Den Kurs des Unternehmens verdeutlicht ein Drehverbot für den öffentlich-rechtlichen Sender "rundfunk berlin-brandenburg" (rbb). Der rbb wollte über den "Zug der Erinnerung" berichten und hatte die DB um eine Dreherlaubnis auf dem Bahnhof Grunewald gebeten. Daraufhin untersagte die DB dem Sender, in Grunewald Interviews aufzunehmen. Das Drehverbot erstreckt sich auch auf das Gelände des Mahnmals für die deportierten Berliner Juden (Pressemitteilung).
1.150 polnische Gäste besuchten den "Zug der Erinnerung" während seines zweitägigen Aufenthalts in Cybinka, darunter etwa 600 SchülerInnen (Foto). Sie übergaben dem Zug Ergebnisse ihrer Spurensuche nach den polnischen Opfern der deutschen Besatzung. Mehrere Millionen Polen wurden von der deutschen "Reichsbahn" zur Zwangsarbeit in das "Altreich" oder in die Vernichtungslager deportiert. Nicht einmal ein Drittel der Überlebenden sind dafür jemals entschädigt worden. Sie verlangen von der DB AG Gerechtigkeit. Nach dem Aufenthalt in Cybinka steht der Zug bis zum 7. Mai in Frankfurt (Oder), Gleis 5 (8.30 bis 19.30 Uhr).
In einer beispiellosen Aktion haben vier deutsche und polnische Bahnunternehmen am Sonntag (2. Mai) für die Überführung des "Zug der Erinnerung" von Deutschland nach Polen gesorgt (Fahrplan). Beteiligt waren die Logistiker PKP (Warschau), Poro (Kunowice) sowie EKO-Trans (Eisenhüttenstadt) und DME (Darmstadt). Für die Überführung erteilte die PKP eine Sondergenehmigung. Nach seinem vergangenen Aufenthalt in Eisenhüttenstadt (1.200 Besucher) steht der "Zug der Erinnerung" ab Montag, 3. Mai, den Besuchern in Cybinka jenseits der Oder zur Verfügung. Die beteiligten Bahnunternehmen stellen ihre aufwendigen Leistungen (Wert: über 10.000 Euro) kostenlos oder zu reduzierten Sätzen zur Verfügung, während die DB AG für den Zug hohe Trassen- und Bahnhofsgebühren verlangt.
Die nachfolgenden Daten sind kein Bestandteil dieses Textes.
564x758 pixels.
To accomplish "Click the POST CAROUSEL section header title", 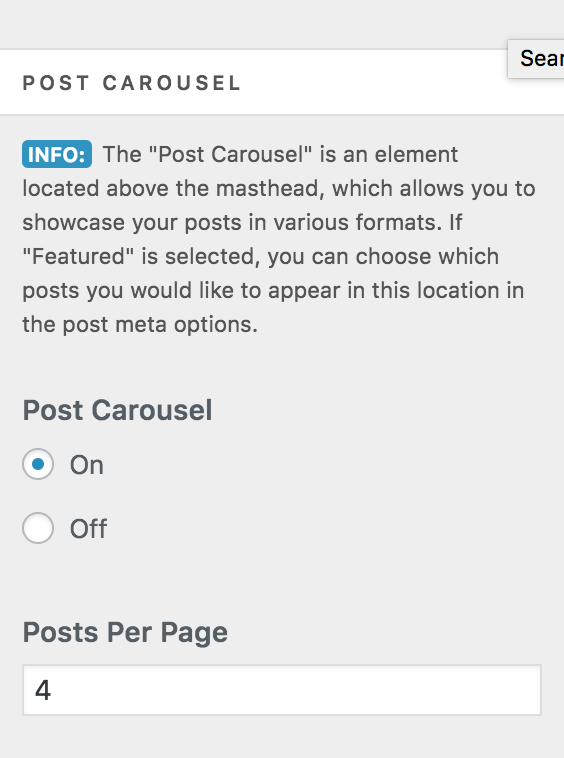I will pos(131,83).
Nach dem Aufenthalt in Cybinka wird der "Zug der Erinnerung" den Bahnhof Frankfurt (Oder) anfahren (5. bis 7. Mai).
Weiterhin ungeklärt sind die Stationen in Berlin, wo die mobile Ausstellung am 8. Mai eintreffen wird. Bis Sonntag, 2. Mai, hat die DB AG noch immer nicht dargelegt, ob sie auf ihrer angekündigten Stationssperrung in Berlin-Spandau beharrt und den früheren Deportationsbahnhof Grunewald freigibt (Gegen alle Widerstände).
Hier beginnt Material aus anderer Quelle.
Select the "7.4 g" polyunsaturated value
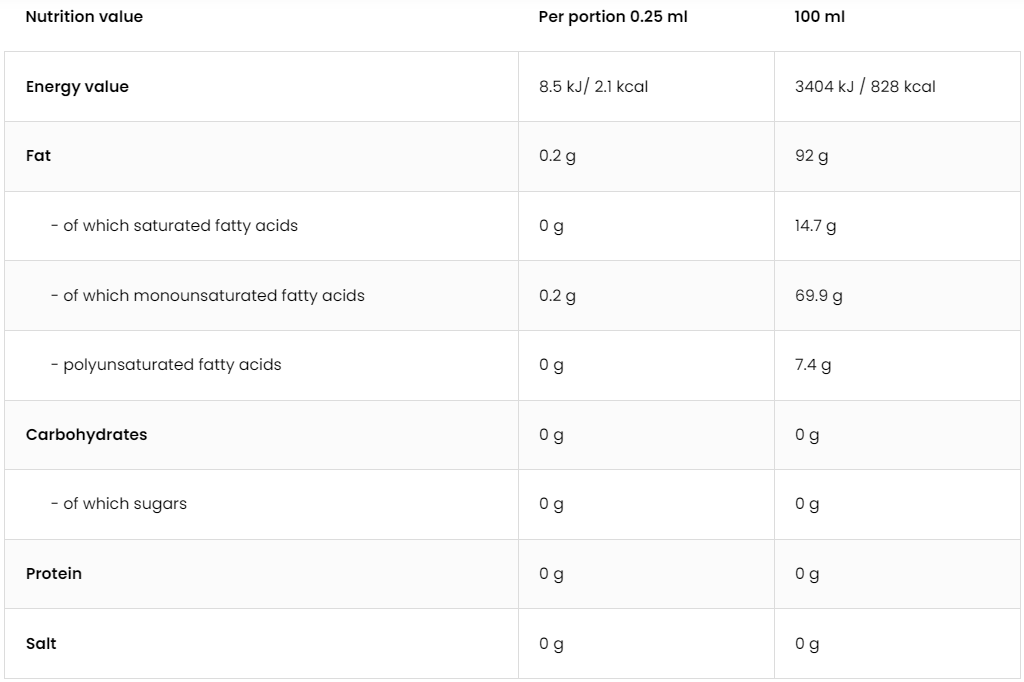The height and width of the screenshot is (682, 1024). point(812,365)
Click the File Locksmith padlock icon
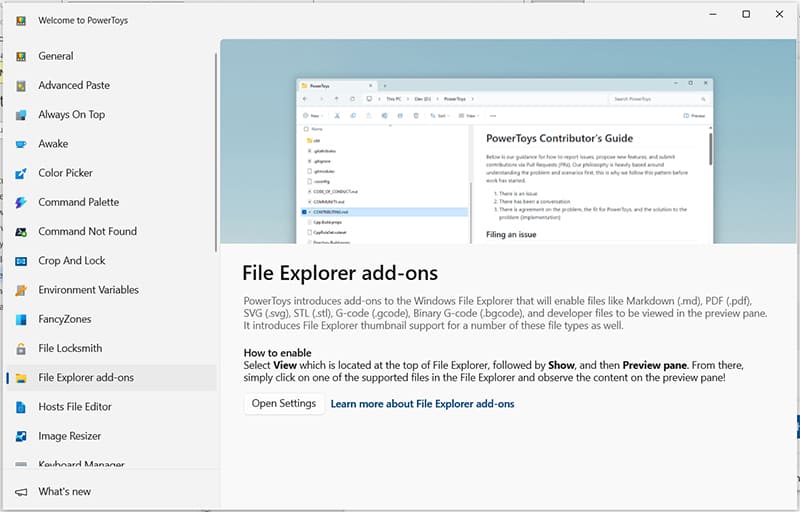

Am Grenzübergang zwischen Frankfurt (Oder) und Slubice übernahm eine Lok der PKP (ganz hinten) den "Zug der Erinnerung" von EKO-Trans (vorne). Die internationale Zusammenarbeit gilt dem gemeinsamen Gedenken an die Opfer der deutschen Menschheitsverbrechen. Auch die französischen Staatsbahnen haben den Zug mehrfach unterstützt. Lediglich die DB AG bereitet der Ehrung mehrerer Millionen Deportierter andauernde Schwierigkeiten.
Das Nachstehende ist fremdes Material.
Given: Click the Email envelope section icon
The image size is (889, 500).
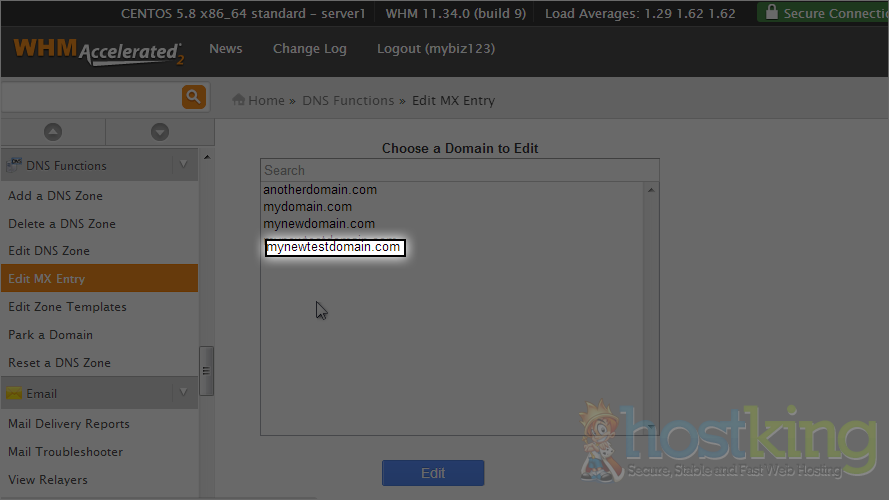Looking at the screenshot, I should tap(15, 393).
Acht Jugendliche aus Guben und Eisenhüttenstadt werden Anfang Mai nach Sztutowo (Stutthof) fahren. Sie folgen einer Einladung der Stiftung Polnisch-Deutsche Aussöhnung (Warschau) und der Bürgerinitiative "Zug der Erinnerung". Ende April kehrten 100 deutsche Jugendliche von einer Gedenkstättenfahrt zurück, die mit dem "Zug der Erinnerung" in das frühere Lager Auschwitz führte. Die in Auschwitz und in den übrigen Vernichtungslagern begangenen Massenmorde waren Ausfluss eines irrationalen Rassismus, aber ließen sich zugleich in das zielgerichtete Programm der Eroberung Europas einfügen.